-- Exercise details --
Report every line of the records below that includes the string "icon".

*** Extracted information

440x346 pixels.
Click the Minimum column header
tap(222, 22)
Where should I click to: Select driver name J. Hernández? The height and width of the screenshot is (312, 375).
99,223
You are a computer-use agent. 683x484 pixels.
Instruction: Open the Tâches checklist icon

******
*** Extracted information

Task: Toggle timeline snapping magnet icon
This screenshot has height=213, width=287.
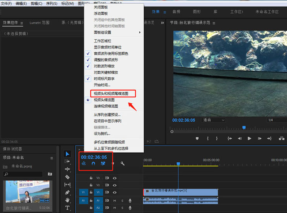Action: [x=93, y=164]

******
*** Extracted information

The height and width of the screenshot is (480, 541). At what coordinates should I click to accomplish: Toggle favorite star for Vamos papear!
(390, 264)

******

-- Task output --
Instruction: Open the Tâches checklist icon
Task: Toggle timeline snapping magnet icon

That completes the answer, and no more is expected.